Replication Speed and CPU Efficiency Improvements in DRBD 9.3.1

The release of DRBD® 9.3.1 brings with it a “streaming I/O” feature. This feature means that DRBD can allocate compound pages from the kernel as I/O buffers. When applications make large I/O requests or streaming accesses, using compound pages can improve performance because DRBD will use CPU resources more efficiently.
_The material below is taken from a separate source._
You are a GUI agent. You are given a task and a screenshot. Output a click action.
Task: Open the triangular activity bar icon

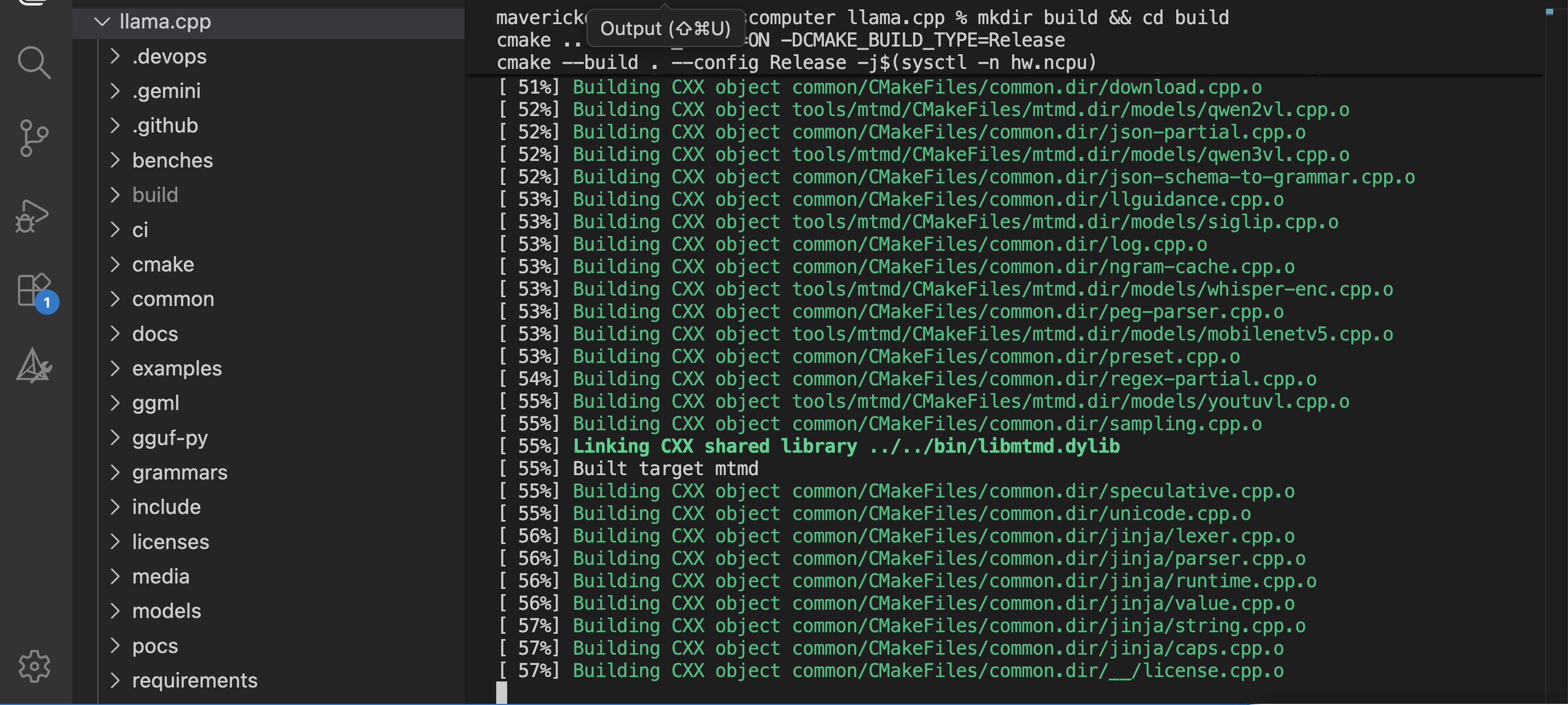33,365
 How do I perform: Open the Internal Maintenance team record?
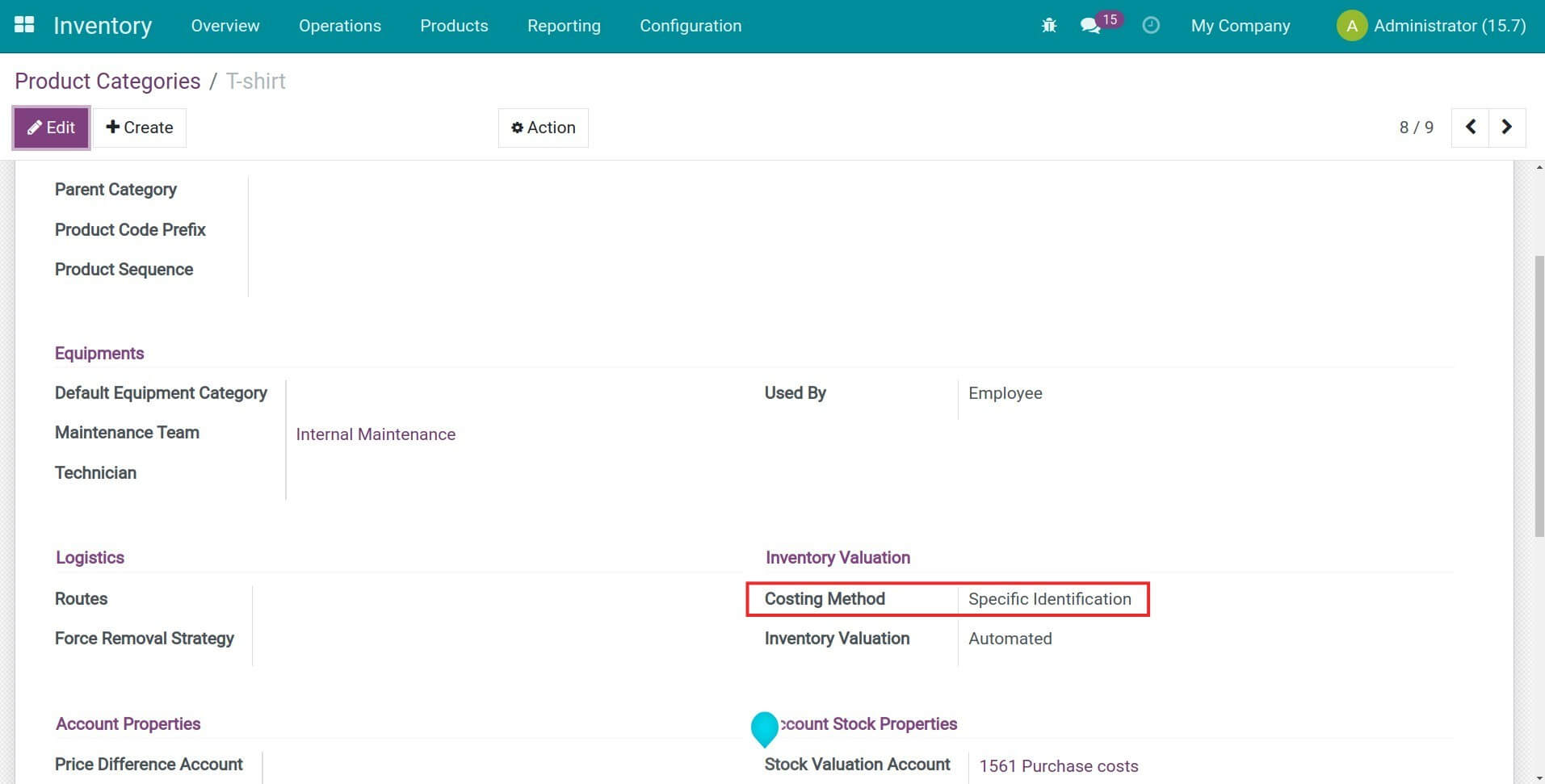pos(376,434)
Background on DRBD memory allocation

Historically, LINBIT® developers have optimized DRBD for replicating data for high availability use cases, with a focus on workloads that have small, frequent I/O patterns. While DRBD is not limited to replicating data writes with these I/O patterns, making applications such as databases and messaging queues highly available is a common use case for DRBD, because its performance excels in this area. There are, of course, use cases that make large I/O requests, such as video streaming and transcoding, large file copies, and others.

Linux supports I/O requests from 512 bytes to 1MiB in 512-byte increments. Before DRBD 9.3.1, DRBD handled its memory allocation by requesting one 4 KiB page at a time. This could mean up to 256 allocations for a 1 MiB write.

The state of storage and networks today is not what it was more than 25 years ago when LINBIT CEO Philipp Reisner created DRBD as a master thesis project in 1999 while attending university. Networking speeds are reaching 400Gbps, and 800Gbps is being standardized in IEEE 802.3df. Storage device technology, for example, SSD and NVMe, is getting faster with each generation. Technical advances in these hardware categories highlight the importance of DRBD becoming more CPU-efficient and not becoming a bottleneck for highly available applications.

Background on compound pages in the Linux kernel

For technical background about compound pages, you can read an interesting article about the pagemap process. As a brief summary, compound pages are 2^n “physically contiguous pages”. The Linux kernel uses compound pages similarly to large pages supported by hardware. Compound pages efficiently group smaller contiguous pages into a single huge page, making page table operations more CPU-efficient.

With the streaming I/O feature introduced in DRBD 9.3.1, DRBD has a new memory allocation strategy. DRBD will now attempt a single higher-order allocation first (try to use compound pages), and fall back to allocating order-0 pages (the traditional DRBD memory allocation strategy) on failure.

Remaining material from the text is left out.